Antisera against peptides from the extreme N- and C-terminal regions of the VDR were evaluated. The N-terminal antiserum Ab192 functioned as a general-purpose antibody, being able to supershift the rhVDR in heterodimeric or homodimeric binding complexes in the EMSA, and detect both recombinant and native forms of the receptor on Western blots. The C-terminal antiserum, Ab195, also identified the receptor on Western blots, but in contrast, it displayed differential sensitivity to the conditions employed in the EMSA. In the presence of 1,25(OH)2D3, rhVDR, rhRXR alpha, and nonspecific DNA, Ab195 produced a weak supershift of the heterodimer complex in the EMSA. Significantly, omission of hormone from the binding buffer resulted in a complete shift of the bound complex with the antiserum. A complete supershift was also observed if only the nonspecific DNA was removed.
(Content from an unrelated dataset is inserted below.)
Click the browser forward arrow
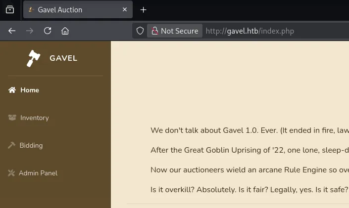This screenshot has width=349, height=208. click(x=30, y=31)
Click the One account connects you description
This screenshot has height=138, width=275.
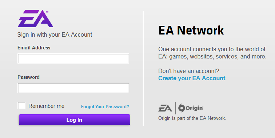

Together these results indicate antiserum sensitivity to the ligand status in the rhVDR C-terminus as part of a DNA-bound heterodimer complex. Inclusion of 9-cis RA resulted in a modest increase in the amount of shifted product relative to 1,25(OH)2D3 alone. Finally, Ab195 completely supershifted the rhVDR homodimer binding complex under all tested conditions, including those analogous to where it was largely ineffective in shifting the heterodimer. Thus, Ab195 is sensitive to the ligand binding status of the VDR, discriminates heterodimer and homodimer binding interactions, and should provide an additional tool for exploring conformational changes induced in the receptor.